I work in consultancy so I rarely have time to up skill someone into the platform.

Is my platform brown?

4 comments

That sounds like the platform is relatively complex. I've seen Java/JavaEE/Spring code where it was easy to get started, since the platform was built as simple as possible. I've also seen Big Balls of Mud where a developer needed months to be somewhat productive. So the question shouldn't be: "Is my platform brown?" But rather: "Have you ever worked on a freaking castle with hundreds of secret passages?".

Sometimes complexity is unavoidable. The interviewer may ask a question like: "What are your experiences with complex code/legacy code?" (If the interviewer is able to accept the reality of course)

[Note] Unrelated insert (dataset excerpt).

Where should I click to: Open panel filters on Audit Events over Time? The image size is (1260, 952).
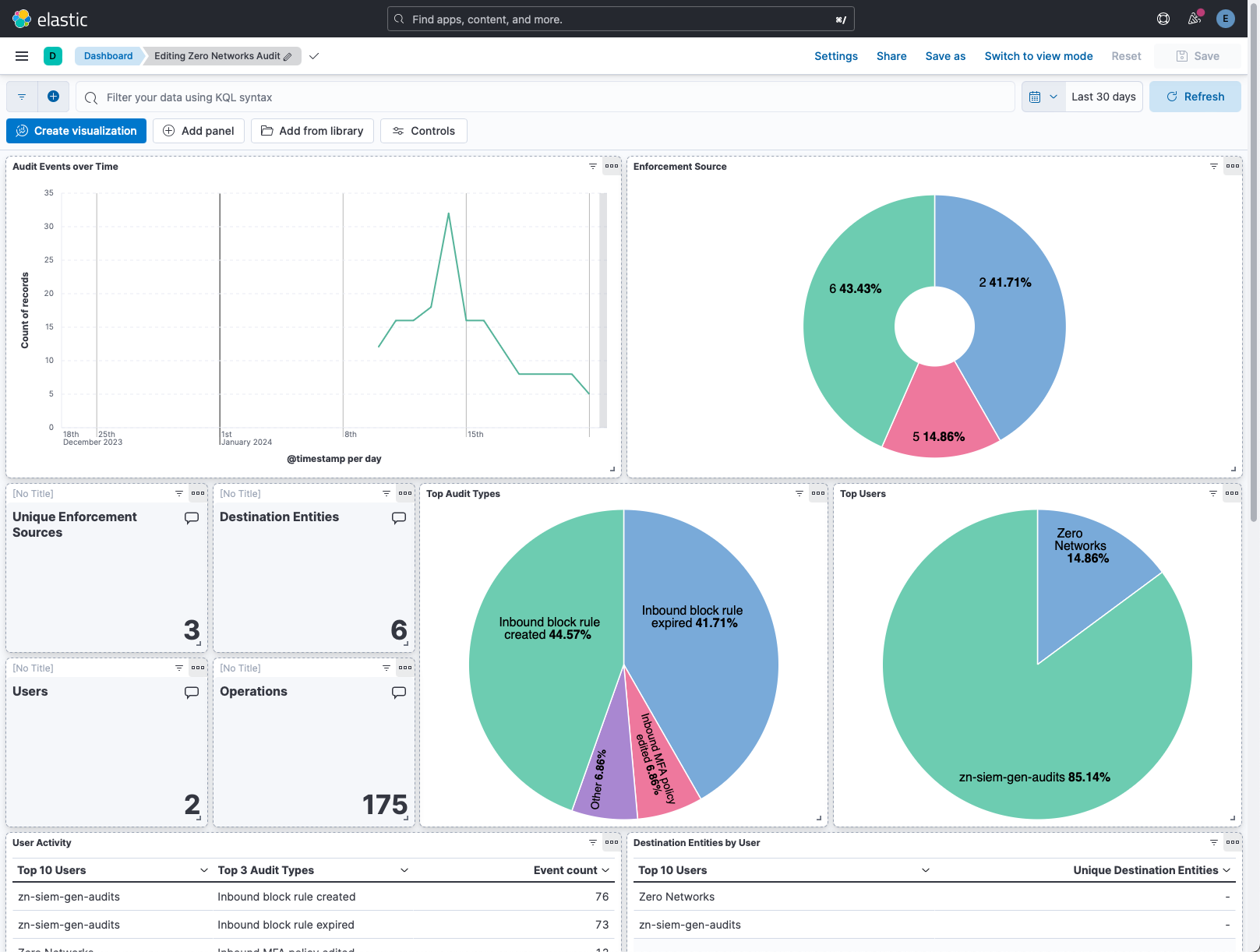pos(593,166)
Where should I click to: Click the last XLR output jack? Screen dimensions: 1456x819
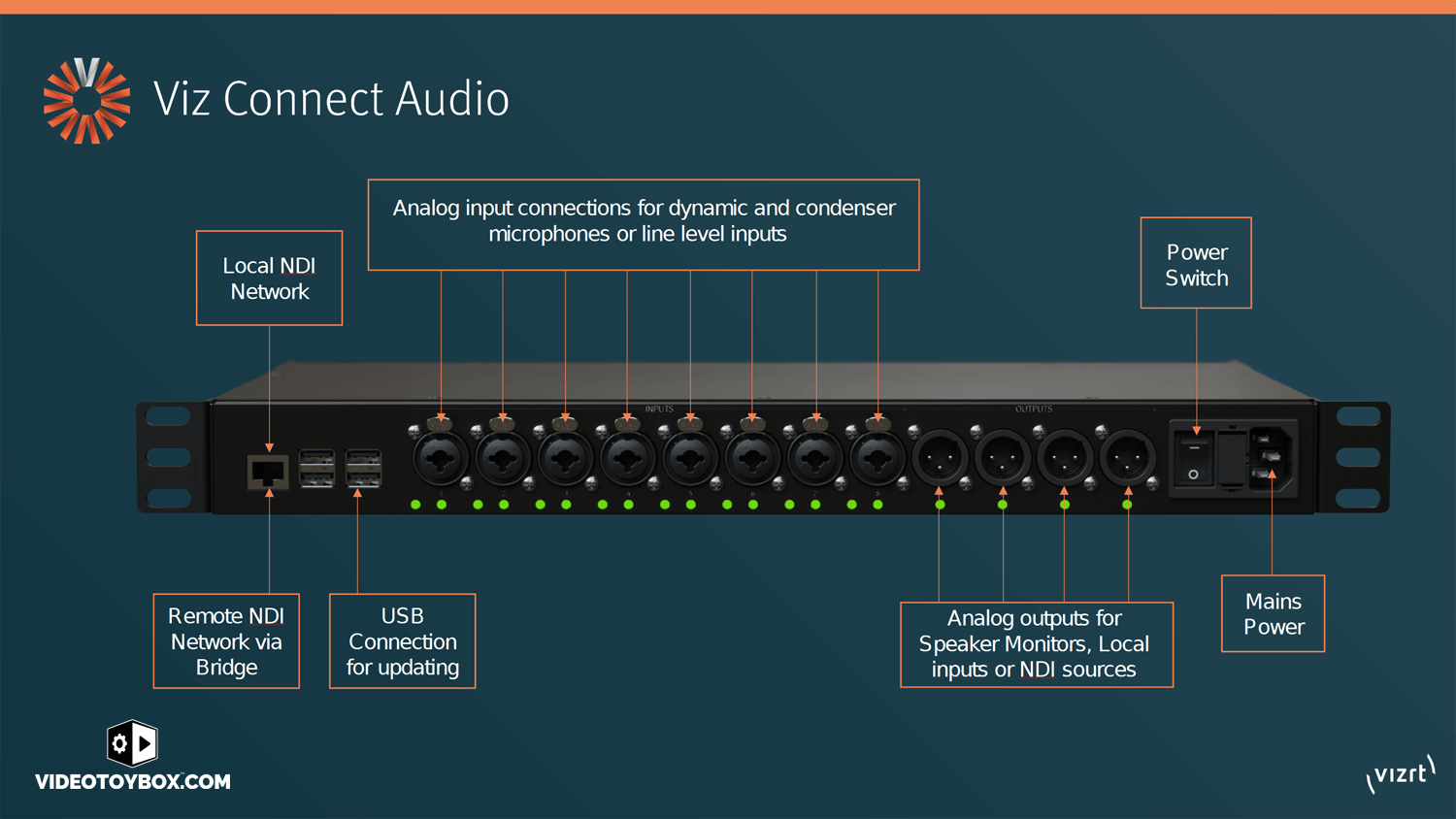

No, you need a cooper. Making watertight barrels is really hard, a house builder can make great houses, but probably crappy barrels.
I wouldn't say that was brown exactly, but I know exactly what you mean with big ecommerce platforms and all kinds of other vertical-market software. It can take months or even years to learn all of the tricks.

That being said, it is always a gamble. A great programmer might pay off in the long run more than a mediocre programmer who already knows the platform... or not!

No brown is the colour the wood was painted afterwards. In the context of this story, I'd say your platform is walnut.